• **SUPPLIED MATERIAL**:
------------------------------
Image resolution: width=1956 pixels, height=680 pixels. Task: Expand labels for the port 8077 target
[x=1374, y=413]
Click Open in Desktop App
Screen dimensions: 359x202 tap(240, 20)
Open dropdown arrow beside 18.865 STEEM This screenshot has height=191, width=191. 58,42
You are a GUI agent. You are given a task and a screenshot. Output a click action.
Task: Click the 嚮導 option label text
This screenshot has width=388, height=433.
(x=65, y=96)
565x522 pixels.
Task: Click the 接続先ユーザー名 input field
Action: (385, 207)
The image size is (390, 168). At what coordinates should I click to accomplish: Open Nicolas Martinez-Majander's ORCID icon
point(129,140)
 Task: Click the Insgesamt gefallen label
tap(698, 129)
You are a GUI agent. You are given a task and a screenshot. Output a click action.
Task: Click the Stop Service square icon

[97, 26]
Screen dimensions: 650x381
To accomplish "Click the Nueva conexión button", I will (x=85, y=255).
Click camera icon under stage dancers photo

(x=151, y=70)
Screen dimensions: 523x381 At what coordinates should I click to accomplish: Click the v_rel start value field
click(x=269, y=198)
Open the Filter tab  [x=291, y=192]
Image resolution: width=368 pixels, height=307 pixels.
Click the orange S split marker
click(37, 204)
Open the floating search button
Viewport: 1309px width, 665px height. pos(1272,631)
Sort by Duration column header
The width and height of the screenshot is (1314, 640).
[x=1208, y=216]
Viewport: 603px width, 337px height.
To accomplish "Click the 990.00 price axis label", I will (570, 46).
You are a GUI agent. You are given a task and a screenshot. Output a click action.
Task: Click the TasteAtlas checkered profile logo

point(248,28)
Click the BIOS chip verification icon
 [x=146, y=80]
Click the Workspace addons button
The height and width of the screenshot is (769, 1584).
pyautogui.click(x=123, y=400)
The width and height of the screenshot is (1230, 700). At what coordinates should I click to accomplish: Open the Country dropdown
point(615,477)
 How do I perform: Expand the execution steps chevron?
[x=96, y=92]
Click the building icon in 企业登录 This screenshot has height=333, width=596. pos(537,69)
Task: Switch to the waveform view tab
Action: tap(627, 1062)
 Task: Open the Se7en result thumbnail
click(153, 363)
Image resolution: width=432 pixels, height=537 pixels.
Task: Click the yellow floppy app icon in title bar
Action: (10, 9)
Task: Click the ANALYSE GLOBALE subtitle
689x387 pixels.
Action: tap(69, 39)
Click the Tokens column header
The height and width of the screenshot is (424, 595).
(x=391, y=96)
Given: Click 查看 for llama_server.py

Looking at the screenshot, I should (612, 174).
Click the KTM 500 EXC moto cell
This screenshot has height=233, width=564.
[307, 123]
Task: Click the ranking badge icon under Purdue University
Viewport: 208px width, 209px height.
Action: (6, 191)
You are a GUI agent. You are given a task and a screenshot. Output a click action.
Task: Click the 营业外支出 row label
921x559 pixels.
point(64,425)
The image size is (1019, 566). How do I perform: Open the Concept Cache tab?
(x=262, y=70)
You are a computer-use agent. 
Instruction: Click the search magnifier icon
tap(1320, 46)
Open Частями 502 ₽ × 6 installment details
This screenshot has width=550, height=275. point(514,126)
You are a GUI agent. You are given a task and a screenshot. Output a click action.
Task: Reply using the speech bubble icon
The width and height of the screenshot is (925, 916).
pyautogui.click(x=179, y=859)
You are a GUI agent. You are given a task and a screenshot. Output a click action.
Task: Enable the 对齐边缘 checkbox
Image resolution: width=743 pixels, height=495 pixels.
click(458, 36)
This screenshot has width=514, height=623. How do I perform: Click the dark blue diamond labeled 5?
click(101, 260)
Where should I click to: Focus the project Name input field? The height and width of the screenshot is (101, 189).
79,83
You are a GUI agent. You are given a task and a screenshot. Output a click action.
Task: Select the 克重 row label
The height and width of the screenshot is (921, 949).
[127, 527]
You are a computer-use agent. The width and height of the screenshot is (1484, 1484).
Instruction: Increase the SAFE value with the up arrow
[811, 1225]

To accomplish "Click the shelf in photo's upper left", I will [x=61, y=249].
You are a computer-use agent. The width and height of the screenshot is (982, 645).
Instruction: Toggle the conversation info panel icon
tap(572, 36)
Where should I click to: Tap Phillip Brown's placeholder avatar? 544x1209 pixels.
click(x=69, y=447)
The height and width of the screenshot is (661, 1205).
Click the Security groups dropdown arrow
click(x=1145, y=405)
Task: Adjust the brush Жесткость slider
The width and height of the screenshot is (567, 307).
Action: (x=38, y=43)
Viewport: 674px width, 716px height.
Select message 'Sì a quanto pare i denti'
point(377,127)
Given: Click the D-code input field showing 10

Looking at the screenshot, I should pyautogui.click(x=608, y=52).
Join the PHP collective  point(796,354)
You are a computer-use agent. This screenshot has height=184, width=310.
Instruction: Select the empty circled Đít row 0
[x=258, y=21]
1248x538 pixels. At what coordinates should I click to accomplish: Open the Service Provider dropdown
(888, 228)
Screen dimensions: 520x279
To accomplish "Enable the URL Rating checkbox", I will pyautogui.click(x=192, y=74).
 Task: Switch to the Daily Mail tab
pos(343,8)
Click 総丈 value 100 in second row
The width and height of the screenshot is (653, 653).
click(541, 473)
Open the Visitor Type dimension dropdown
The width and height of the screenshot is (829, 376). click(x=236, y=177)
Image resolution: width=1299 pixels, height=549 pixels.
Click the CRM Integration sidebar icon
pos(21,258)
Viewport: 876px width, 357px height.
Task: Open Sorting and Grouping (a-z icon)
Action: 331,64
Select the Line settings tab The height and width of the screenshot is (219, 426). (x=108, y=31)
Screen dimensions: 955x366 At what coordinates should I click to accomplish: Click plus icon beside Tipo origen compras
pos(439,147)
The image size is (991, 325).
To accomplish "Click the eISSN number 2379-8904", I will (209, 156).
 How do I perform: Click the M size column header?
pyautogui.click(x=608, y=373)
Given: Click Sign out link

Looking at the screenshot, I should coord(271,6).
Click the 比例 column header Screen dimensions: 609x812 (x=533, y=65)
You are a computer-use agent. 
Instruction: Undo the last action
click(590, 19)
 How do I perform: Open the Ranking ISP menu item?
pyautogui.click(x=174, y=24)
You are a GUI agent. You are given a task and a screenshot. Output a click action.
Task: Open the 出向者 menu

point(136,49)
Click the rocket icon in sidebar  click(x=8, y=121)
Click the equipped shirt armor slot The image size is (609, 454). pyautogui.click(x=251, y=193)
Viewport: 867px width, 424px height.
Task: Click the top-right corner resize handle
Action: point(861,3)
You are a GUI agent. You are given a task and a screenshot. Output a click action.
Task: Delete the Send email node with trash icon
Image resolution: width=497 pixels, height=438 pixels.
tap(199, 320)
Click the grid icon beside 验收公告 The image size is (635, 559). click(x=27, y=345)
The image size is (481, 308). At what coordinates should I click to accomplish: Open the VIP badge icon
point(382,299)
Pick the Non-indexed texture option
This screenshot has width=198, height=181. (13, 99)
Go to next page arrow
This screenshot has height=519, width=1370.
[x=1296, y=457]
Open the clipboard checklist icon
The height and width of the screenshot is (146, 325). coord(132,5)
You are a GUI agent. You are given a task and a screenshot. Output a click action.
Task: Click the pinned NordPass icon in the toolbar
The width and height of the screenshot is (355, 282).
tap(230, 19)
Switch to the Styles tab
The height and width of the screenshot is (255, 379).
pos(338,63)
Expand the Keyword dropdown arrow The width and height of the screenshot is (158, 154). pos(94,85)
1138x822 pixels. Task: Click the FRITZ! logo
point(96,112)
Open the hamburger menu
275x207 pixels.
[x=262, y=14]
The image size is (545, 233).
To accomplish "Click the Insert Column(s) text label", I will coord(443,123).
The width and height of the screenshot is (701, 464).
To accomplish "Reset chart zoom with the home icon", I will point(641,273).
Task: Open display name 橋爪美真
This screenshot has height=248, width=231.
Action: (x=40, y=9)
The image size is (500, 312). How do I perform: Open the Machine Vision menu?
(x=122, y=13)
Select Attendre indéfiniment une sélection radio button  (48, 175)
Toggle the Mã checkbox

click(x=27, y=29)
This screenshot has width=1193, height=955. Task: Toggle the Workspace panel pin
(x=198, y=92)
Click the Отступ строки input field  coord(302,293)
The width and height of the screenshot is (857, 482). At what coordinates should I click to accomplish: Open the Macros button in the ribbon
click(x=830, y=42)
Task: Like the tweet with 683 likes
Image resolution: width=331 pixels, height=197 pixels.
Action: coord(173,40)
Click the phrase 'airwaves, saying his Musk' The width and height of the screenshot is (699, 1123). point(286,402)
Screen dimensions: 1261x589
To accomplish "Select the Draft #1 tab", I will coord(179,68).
------------------------------
• **TASK DESCRIPTION**: Lines that hold the word "Enable" are the ones to copy from the entries above.

• **RESULT FOR THIS TASK**:
Task: Enable the 对齐边缘 checkbox
To accomplish "Enable the URL Rating checkbox", I will pyautogui.click(x=192, y=74).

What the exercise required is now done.